There are few situations where an employer can withhold pay from an employee legally. One is when the employee's check is being garnished by a creditor. The employer then has an obligation to send the court-ordered garnishment amount to the appropriate party each pay period. Check garnishing is a common debt-collection tactic that is often more effective than other types of payment arrangements.

Definition

    Check garnishment is a common term for a situation where one party forcibly removes money from another person's pay. The employer receives a court order to garnish the wages for a predetermined dollar amount or percentage. Then the employer removes that amount from the employee's pay and sends it to the creditor. Often who can be garnished and how much can be garnished are limited by state's laws, which can vary.

Purpose

    Garnishment initiatives are used when someone owes a debt but hasn't made good on it. It's a tool creditors use to collect on long past-due debts. It's usually a last resort measure so if the debtor is making payments or has some sort of arrangement in place, the garnishment doesn't take place.

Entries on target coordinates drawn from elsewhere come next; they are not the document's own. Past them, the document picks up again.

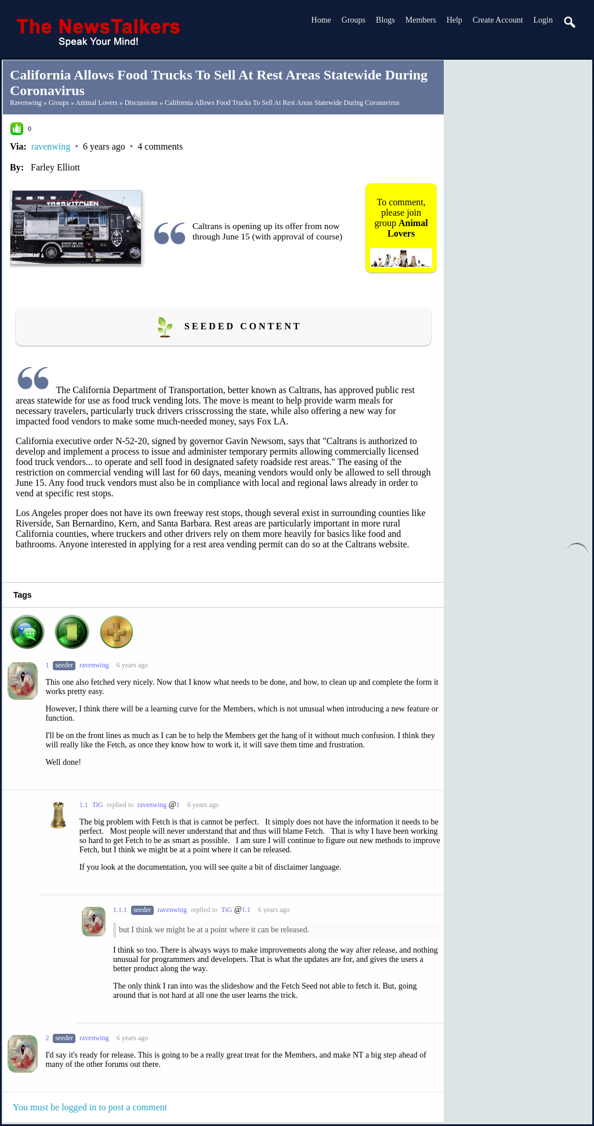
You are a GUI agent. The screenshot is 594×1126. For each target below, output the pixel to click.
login (543, 20)
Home (321, 20)
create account (498, 20)
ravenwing (26, 103)
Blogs (385, 20)
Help (454, 20)
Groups (353, 20)
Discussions (141, 103)
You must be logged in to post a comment (90, 1107)
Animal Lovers (96, 103)
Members (420, 20)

Still, it's an effective tool because the money is automatically taken, requiring no actions on the debtor's part.

Starting It

    If you are a creditor having trouble collecting a debt, the first step to garnishing that debt from a paycheck is getting a judgment from the courts in your favor. Then you present the court order to the sheriff's department so it can have it applied. If you have a large debt portfolio, you may hire a debt management company that will manage this process for you.

Stopping It

    If you are a debtor who has received noticed that your pay will be garnished or has already started being garnished, there are a couple of steps you can take to stop it. The first is to contact the creditor and try to work out a payment plan. You have an uphill battle convincing him, though, because the creditor is already receiving guaranteed payments. If that doesn't work, consider filing bankruptcy because it may stop the garnishment of wages depending on the debt, the type of bankruptcy you file and the state you live in. It's a good idea to consult a lawyer during this process and if you can't afford one, contact your state's legal aid resources for pro bono advice.